Investigation of spatio-temporal inertial cavitation activity for optimization of needle-free ultrasound-enhanced vaccine delivery

Abstract

Ultrasound-induced cavitation is a promising mechanism for pain-free delivery of vaccines without needles. However, the relationships between cavitation energy and the various bioeffects involved in transdermal vaccination, including skin permeabilization, convective drug transport, reversible and irreversible sonoporation, and immune-stimulation, are not well understood. Previous transdermal ultrasound experiments have demonstrated inhomogeneous delivery across the exposed surface, which remains poorly understood. In this work, we first seek to fully characterize and quantify spatio-temporal cavitation activity across the skin surface, to identify a local cavitation dose that is optimal for all four key bioeffects. We have designed a new in vitro experimental setup that exposes several potential skin models to 265 kHz focused ultrasound, a new generation of protein-based cavitation nuclei (pCaNs), and a fluorescently labelled vaccine analogue, while simultaneously imaging cavitation activity parallel to the skin surface by Passive Acoustic Mapping (PAM).

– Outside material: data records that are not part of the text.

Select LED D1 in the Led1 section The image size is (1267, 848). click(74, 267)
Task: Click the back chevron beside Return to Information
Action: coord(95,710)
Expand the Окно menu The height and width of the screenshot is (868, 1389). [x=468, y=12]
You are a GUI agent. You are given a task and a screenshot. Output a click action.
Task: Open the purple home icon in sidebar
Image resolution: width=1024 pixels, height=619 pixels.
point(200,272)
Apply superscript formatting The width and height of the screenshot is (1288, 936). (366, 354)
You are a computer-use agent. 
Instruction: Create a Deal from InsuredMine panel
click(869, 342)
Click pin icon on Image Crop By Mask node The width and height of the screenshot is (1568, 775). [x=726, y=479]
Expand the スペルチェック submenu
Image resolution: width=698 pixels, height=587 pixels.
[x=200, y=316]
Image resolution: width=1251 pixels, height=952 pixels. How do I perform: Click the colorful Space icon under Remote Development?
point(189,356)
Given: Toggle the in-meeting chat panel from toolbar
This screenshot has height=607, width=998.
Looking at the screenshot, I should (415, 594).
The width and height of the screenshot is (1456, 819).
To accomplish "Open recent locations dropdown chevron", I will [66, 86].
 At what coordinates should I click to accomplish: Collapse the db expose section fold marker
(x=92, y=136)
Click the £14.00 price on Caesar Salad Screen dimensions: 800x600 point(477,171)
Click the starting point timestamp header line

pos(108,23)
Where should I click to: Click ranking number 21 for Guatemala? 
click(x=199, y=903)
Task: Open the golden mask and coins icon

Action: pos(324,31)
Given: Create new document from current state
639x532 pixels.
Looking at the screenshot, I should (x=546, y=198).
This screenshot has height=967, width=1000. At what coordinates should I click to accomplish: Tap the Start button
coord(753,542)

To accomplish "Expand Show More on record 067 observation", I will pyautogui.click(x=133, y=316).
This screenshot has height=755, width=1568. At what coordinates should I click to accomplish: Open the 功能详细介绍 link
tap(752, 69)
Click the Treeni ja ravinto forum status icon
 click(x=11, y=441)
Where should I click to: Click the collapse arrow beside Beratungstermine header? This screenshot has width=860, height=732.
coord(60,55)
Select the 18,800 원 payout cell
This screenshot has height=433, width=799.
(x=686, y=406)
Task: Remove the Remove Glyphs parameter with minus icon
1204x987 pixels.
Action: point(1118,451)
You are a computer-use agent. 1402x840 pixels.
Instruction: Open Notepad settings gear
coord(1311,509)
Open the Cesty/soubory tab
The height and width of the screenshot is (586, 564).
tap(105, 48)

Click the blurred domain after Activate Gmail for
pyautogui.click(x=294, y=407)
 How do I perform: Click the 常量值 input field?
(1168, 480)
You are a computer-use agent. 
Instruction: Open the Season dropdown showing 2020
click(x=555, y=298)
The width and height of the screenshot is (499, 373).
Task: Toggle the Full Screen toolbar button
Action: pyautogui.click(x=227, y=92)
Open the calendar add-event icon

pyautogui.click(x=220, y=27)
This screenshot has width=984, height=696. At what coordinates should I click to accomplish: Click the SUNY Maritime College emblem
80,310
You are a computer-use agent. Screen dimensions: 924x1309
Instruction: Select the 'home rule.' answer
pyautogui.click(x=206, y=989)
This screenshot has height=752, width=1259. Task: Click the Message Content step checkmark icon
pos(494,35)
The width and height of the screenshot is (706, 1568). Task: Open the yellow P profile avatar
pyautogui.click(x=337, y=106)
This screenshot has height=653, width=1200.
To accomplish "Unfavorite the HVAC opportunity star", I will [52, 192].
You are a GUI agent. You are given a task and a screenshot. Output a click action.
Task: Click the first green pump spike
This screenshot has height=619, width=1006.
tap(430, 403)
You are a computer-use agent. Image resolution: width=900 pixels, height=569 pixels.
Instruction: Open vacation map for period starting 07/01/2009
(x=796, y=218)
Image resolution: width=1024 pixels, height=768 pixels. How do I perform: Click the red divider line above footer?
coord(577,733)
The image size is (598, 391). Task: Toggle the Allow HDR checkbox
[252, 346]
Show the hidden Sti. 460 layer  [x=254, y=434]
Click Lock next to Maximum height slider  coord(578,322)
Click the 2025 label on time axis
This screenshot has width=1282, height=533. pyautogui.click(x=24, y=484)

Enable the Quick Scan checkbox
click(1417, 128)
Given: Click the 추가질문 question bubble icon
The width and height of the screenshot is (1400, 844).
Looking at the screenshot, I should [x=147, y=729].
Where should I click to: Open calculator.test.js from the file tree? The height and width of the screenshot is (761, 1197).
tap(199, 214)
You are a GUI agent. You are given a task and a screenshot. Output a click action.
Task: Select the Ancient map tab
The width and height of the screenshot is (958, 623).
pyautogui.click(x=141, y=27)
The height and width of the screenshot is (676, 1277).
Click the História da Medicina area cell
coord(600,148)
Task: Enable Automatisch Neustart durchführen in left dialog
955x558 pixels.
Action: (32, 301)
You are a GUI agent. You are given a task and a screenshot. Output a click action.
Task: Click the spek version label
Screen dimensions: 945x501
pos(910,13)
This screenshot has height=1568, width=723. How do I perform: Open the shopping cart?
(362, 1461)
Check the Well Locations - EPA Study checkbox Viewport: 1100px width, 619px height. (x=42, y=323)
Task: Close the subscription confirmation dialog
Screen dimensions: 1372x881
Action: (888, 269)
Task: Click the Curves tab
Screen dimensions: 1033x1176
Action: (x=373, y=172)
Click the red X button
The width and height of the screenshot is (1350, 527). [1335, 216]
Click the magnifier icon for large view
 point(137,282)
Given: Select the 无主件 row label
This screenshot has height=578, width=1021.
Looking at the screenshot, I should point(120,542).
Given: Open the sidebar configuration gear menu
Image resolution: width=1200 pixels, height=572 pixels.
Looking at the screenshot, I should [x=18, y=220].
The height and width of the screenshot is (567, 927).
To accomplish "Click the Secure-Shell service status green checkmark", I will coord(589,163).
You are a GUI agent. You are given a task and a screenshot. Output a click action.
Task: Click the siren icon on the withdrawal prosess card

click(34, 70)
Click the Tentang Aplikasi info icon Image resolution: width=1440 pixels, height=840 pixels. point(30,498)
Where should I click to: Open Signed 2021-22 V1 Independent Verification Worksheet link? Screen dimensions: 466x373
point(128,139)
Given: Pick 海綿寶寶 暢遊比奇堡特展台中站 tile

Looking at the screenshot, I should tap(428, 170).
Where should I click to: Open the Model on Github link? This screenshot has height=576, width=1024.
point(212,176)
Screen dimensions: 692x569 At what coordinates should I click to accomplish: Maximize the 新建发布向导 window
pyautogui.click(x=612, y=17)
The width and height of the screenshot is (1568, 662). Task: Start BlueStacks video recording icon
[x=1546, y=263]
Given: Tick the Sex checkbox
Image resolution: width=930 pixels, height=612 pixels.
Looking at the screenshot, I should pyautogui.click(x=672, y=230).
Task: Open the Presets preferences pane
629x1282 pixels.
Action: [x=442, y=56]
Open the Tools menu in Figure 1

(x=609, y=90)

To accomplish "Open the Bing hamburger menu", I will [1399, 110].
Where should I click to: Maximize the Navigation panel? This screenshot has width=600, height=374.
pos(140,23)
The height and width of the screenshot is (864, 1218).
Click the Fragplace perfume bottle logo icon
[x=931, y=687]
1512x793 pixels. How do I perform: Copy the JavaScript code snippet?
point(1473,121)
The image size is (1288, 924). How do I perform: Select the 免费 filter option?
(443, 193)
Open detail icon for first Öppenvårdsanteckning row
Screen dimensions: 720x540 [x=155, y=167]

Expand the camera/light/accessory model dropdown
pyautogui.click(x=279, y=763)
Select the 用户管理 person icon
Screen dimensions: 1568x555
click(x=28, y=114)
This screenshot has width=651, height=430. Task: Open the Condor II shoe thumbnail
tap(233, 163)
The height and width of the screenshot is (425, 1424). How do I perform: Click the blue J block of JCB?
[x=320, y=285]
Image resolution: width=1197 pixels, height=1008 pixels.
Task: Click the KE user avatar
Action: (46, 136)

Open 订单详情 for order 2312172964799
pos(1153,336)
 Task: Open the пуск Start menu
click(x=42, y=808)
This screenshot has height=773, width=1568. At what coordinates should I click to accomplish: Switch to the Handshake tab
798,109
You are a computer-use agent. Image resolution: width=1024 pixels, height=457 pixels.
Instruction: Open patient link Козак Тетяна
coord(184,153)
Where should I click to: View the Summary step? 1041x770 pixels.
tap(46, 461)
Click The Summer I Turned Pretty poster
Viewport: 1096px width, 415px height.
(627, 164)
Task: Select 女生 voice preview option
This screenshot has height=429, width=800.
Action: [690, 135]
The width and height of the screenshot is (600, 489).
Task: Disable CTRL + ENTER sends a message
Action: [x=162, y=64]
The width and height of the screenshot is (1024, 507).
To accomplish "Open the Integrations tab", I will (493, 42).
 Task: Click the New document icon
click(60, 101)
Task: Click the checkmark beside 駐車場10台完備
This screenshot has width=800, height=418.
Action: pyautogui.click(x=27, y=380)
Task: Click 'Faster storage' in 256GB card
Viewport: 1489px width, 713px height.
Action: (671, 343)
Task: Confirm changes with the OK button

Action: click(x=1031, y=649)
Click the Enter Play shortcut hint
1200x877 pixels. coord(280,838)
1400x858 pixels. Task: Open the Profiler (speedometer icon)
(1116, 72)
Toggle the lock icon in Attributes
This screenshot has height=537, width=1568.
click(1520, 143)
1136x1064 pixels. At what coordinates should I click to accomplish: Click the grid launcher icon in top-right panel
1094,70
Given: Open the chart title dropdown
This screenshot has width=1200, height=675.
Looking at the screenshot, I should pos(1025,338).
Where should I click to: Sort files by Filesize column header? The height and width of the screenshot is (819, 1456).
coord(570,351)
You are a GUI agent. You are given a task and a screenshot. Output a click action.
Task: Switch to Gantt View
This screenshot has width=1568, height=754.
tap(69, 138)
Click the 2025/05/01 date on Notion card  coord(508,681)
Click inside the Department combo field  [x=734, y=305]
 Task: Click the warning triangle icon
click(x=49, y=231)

Subsequent staining and multi-photon microscopy of the skin models allows a direct comparison between the PAM-derived spatiotemporal inertial cavitation dose and locations where particular bioeffects were maximized. We will discuss the results of this investigation, how they relate to our recent in vivo study, and whether these findings enable enhancements of the spatial homogeneity and reproducibility of needle-free ultrasound vaccination.